Ultima domanda: a Londra, la città in cui vive, qual è lo stato di salute dell’economia della condivisione? ci sono società/servizi ai quali l’Italia potrebbe ispirarsi?
Londra è da sempre città d’avanguardia, e dunque una delle prime a sperimentare con la sharing economy. Il servizio di bike sharing è particolarmente popolare e funziona perfettamente, ma in generale la stragrande maggioranza delle attività innovative e delle startups nasce ed è incubato nell’ambiente cosmopolita londinese. Molto popolari sono anche i servizi di peer-to-peer lending, che sono estremamente utili per la nascita e lo sviluppo di ancora nuove imprese. Il sistema della sharing economy londinese è esemplare in quanto, in generale, si mantiene e finanzia autonomamente attraverso crowdfunding e crowdsourcing, ma è comunque incoraggiato da un governo aperto al libero mercato e concentrato sull’innovazione. L’atmosfera giovane, dinamica e cosmopolita della città la rende un hub desiderabile per la nascita e lo sviluppo di attività di condivisione e sviluppo tecnologico. Anche il più recente impegno ecologico del sindaco Boris Johnson hanno causato maggiore popolarità in servizi di sharing sostenibili.

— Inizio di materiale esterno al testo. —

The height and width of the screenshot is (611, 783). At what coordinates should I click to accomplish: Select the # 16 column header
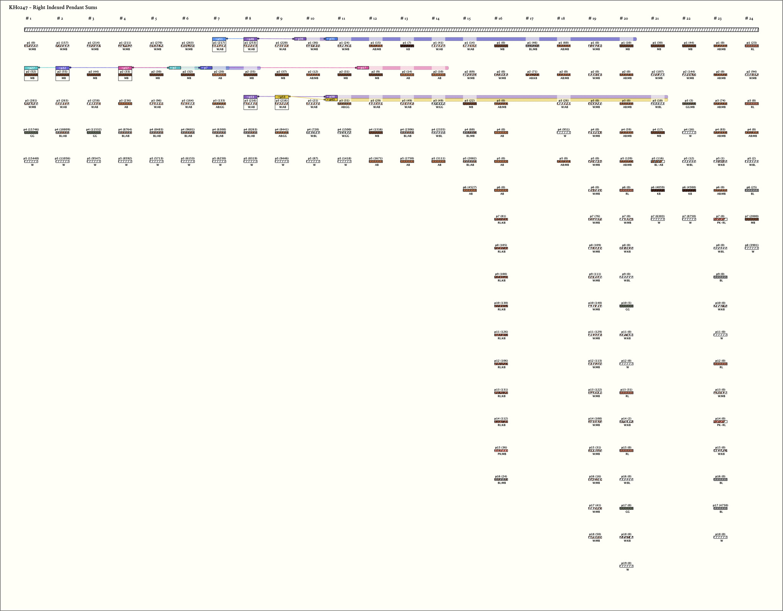(498, 18)
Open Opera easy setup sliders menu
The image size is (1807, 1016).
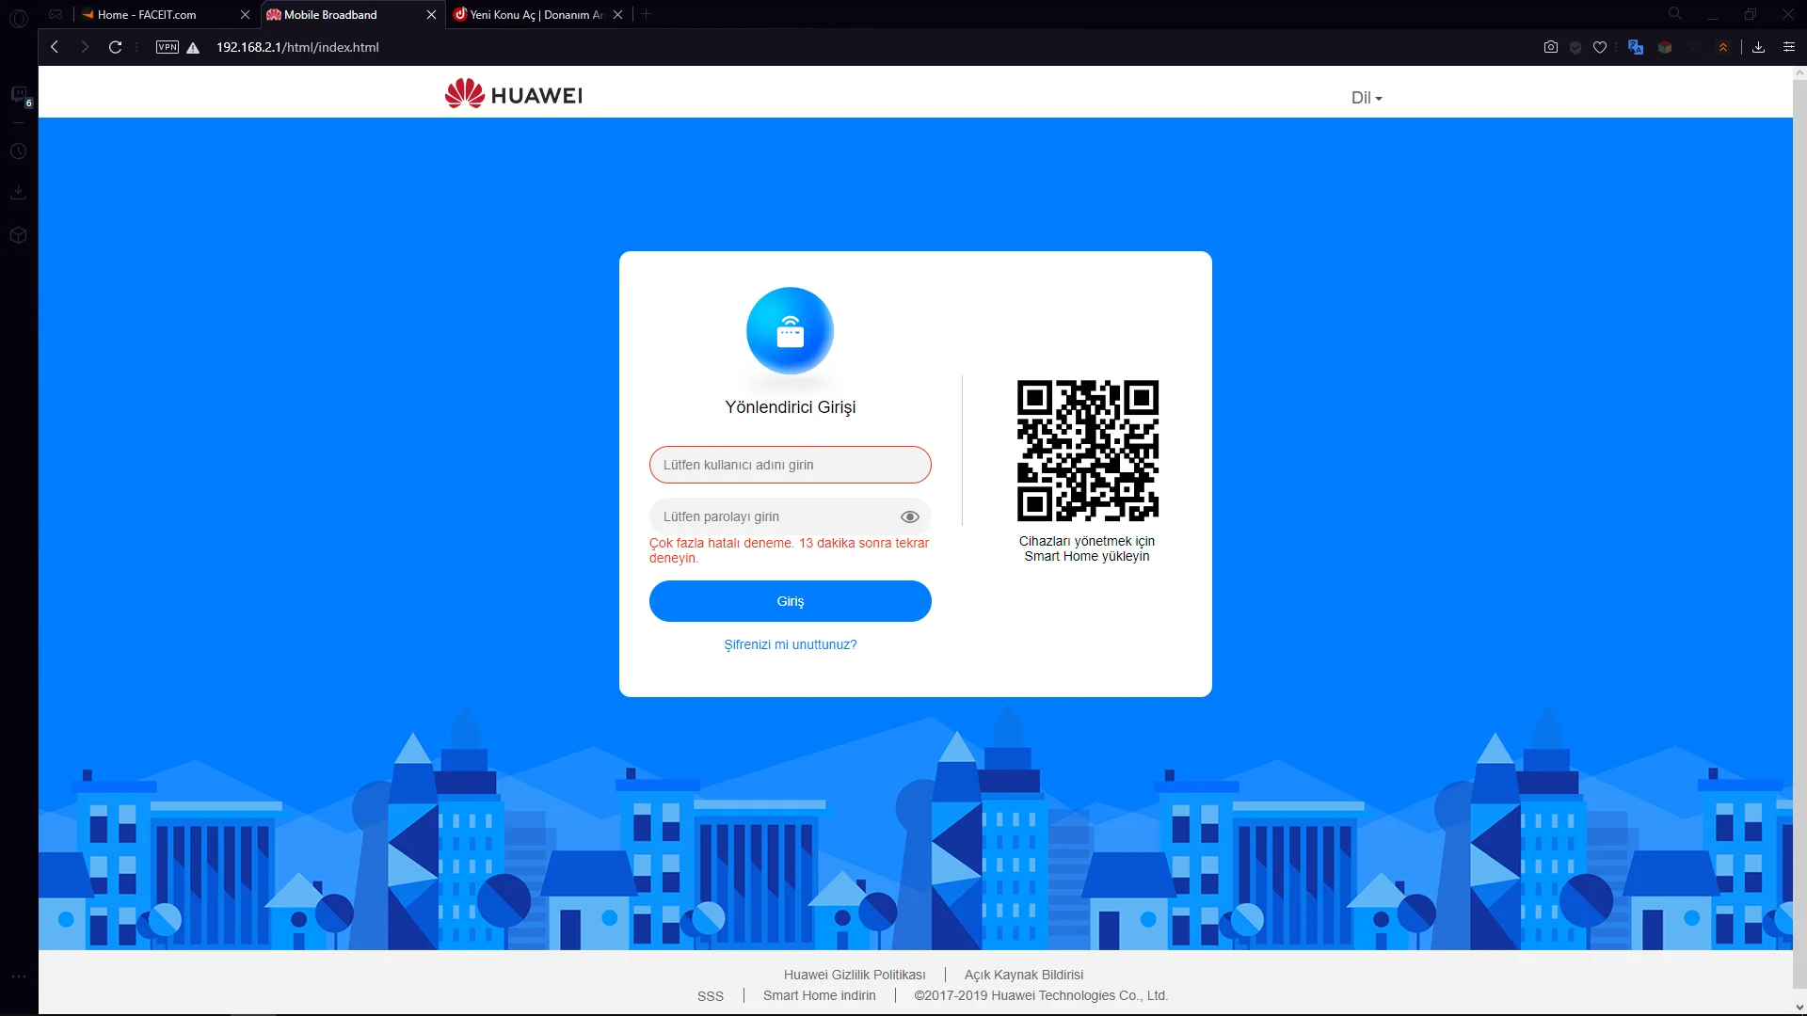tap(1789, 47)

A Londra, inoltre, è stato fondato il SEUK (Sharing Economy UK), il primo tentativo spontaneo di unire e regolare i servizi di sharing economy nel paese. Questo tipo di iniziativa potrebbe essere la risposta al problema italiano della regolamentazione dei servizi di sharing; ma in generale è la mentalità anglosassone, e in particolare londinese, che gli italiani dovrebbero prendere a modello per un più fiorente sviluppo dell’economia della condivisione.